*** Block opens ***
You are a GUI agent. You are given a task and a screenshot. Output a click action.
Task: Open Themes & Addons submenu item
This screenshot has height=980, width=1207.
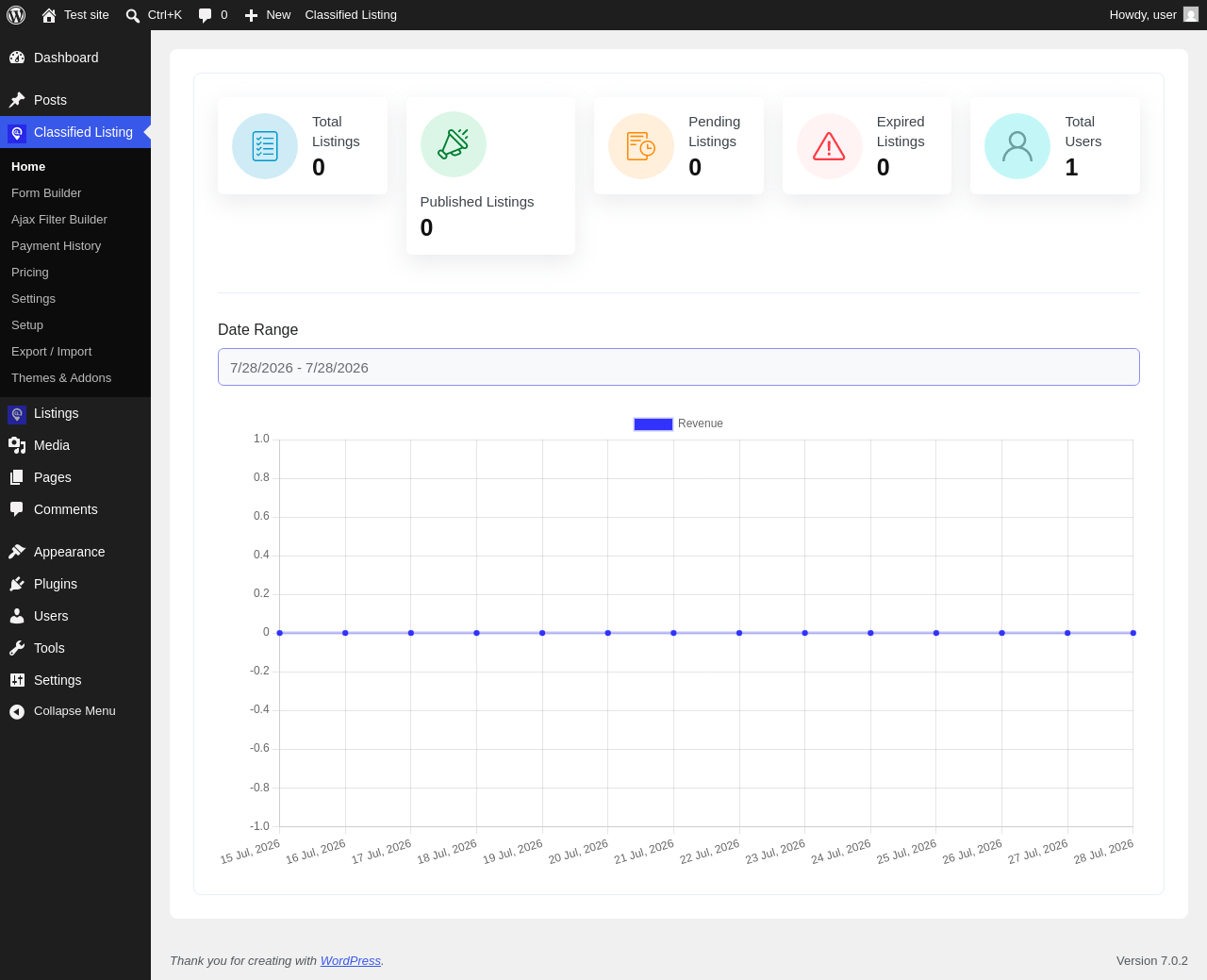point(61,377)
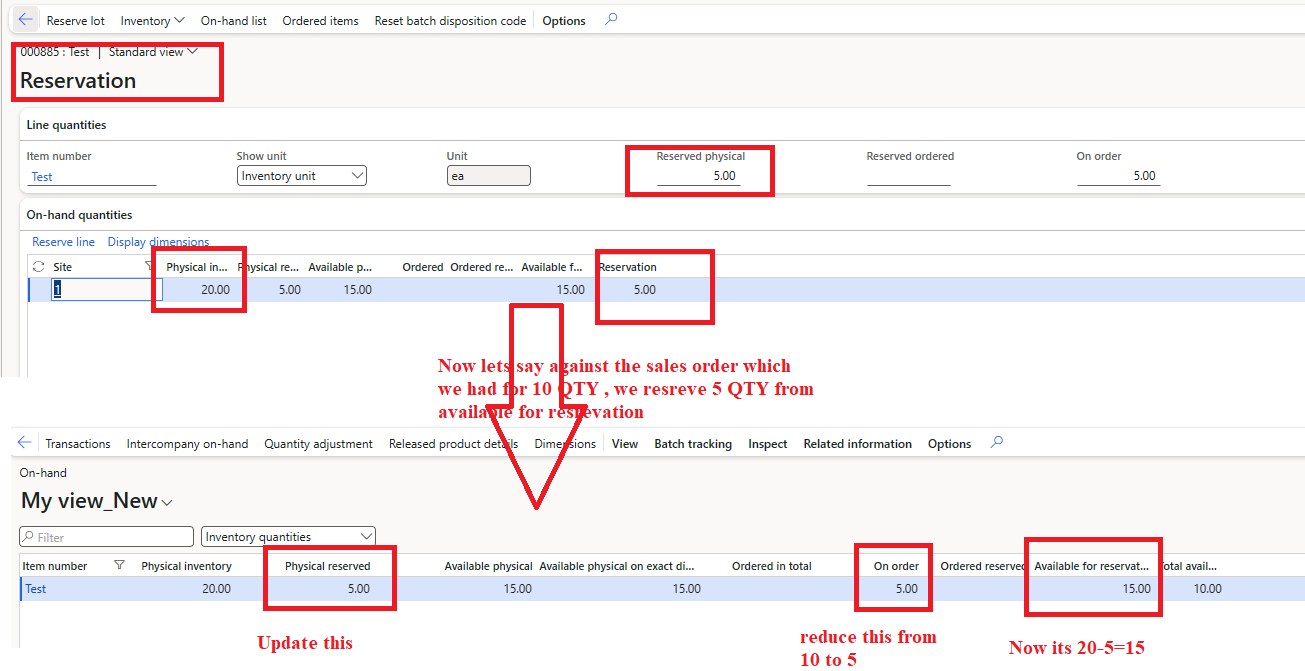Click Reset batch disposition code
Viewport: 1305px width, 671px height.
450,20
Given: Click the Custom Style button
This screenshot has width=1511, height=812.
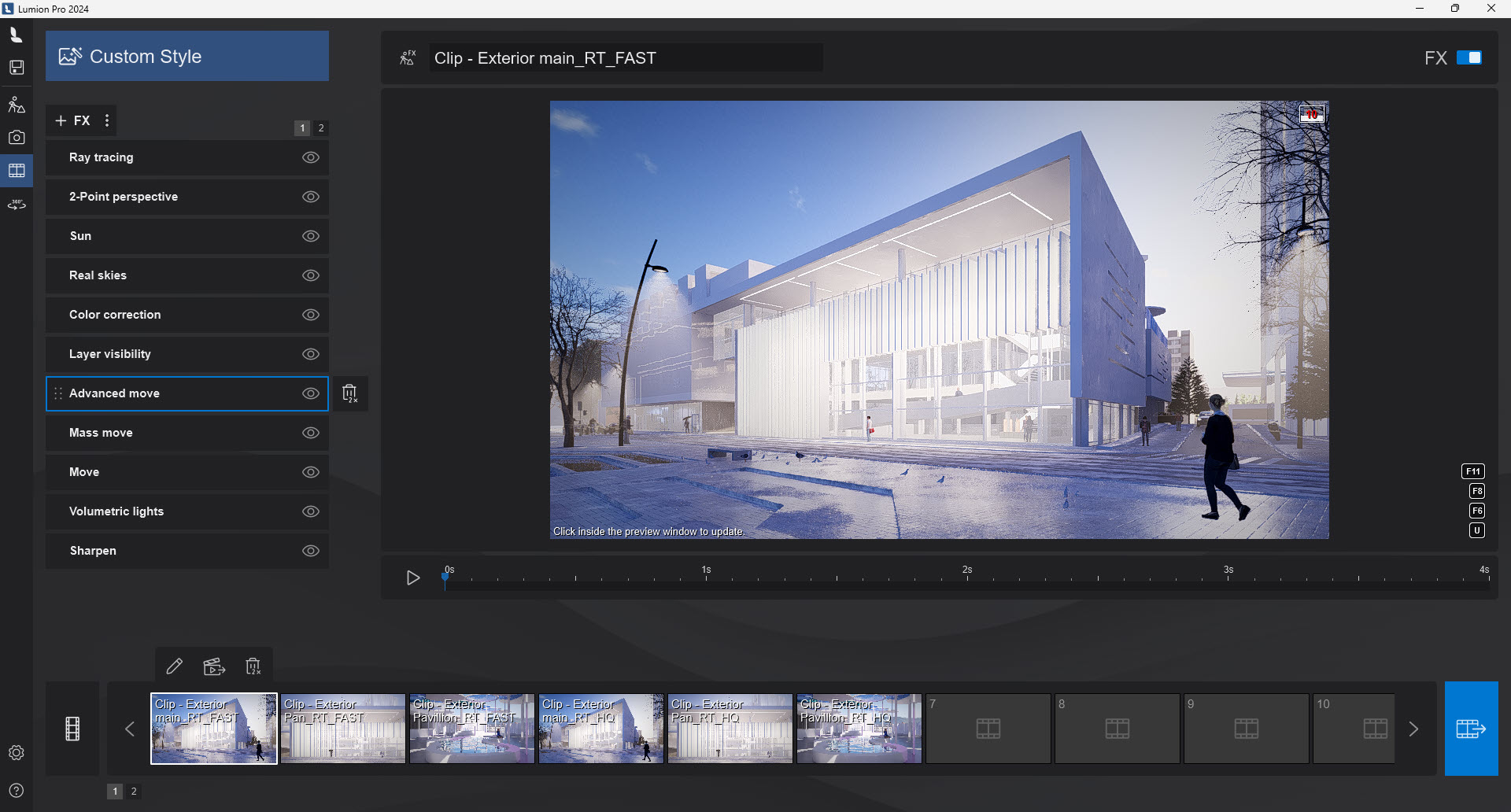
*** Block closes ***
[Problem]: Please transcribe each line above exactly, but leave the images out.

[Output]:
You are a GUI agent. You are given a task and a screenshot. Output a click action.
Task: Open Themes & Addons submenu item
This screenshot has height=980, width=1207.
point(61,377)
Click Reset batch disposition code
Viewport: 1305px width, 671px height.
450,20
Given: Click the Custom Style button
This screenshot has width=1511, height=812.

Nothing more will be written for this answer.